(TASK ITEM): Where does the word "title" show up in the data? Please find each such line and copy it.
....
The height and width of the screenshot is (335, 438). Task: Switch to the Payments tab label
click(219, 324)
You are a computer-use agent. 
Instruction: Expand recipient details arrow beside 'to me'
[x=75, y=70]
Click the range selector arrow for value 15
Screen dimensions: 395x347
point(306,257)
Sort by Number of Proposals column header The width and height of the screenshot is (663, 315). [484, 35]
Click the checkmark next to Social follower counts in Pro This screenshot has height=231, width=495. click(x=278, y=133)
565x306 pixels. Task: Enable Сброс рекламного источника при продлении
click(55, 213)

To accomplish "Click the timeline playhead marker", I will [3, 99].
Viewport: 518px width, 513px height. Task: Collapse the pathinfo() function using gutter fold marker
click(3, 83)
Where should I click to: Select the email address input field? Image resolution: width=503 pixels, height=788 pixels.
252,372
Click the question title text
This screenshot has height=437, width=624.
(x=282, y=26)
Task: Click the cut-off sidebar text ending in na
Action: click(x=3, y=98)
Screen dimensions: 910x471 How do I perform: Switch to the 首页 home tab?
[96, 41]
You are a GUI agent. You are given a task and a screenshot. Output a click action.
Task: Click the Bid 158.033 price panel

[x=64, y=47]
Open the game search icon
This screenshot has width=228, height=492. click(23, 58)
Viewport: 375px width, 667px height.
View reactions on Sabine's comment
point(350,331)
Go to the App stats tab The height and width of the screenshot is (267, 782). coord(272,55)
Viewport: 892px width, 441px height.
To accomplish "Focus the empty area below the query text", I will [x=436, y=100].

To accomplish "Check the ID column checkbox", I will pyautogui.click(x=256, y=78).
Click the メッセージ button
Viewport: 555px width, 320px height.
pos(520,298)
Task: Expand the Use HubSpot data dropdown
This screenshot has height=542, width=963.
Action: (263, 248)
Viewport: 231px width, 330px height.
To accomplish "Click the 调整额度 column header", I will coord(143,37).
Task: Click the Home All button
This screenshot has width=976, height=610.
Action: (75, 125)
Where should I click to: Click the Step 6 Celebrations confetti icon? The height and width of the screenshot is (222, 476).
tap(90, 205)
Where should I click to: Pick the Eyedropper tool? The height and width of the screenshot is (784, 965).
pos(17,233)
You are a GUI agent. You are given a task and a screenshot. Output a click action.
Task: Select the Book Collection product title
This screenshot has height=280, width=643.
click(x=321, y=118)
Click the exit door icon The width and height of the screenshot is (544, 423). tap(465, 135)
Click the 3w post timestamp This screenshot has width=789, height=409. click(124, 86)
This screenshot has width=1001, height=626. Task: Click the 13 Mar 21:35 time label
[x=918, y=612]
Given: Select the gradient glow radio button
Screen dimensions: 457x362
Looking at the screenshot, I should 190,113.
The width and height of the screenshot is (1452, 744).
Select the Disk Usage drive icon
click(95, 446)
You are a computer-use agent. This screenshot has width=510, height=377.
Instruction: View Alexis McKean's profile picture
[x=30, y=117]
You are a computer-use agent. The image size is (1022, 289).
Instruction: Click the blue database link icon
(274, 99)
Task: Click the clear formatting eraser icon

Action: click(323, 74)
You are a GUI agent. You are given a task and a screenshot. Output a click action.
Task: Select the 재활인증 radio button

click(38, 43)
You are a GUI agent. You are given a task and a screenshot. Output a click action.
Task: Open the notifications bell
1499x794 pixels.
....
(TASK SOLUTION):
Click the question title text
Task: Select the Book Collection product title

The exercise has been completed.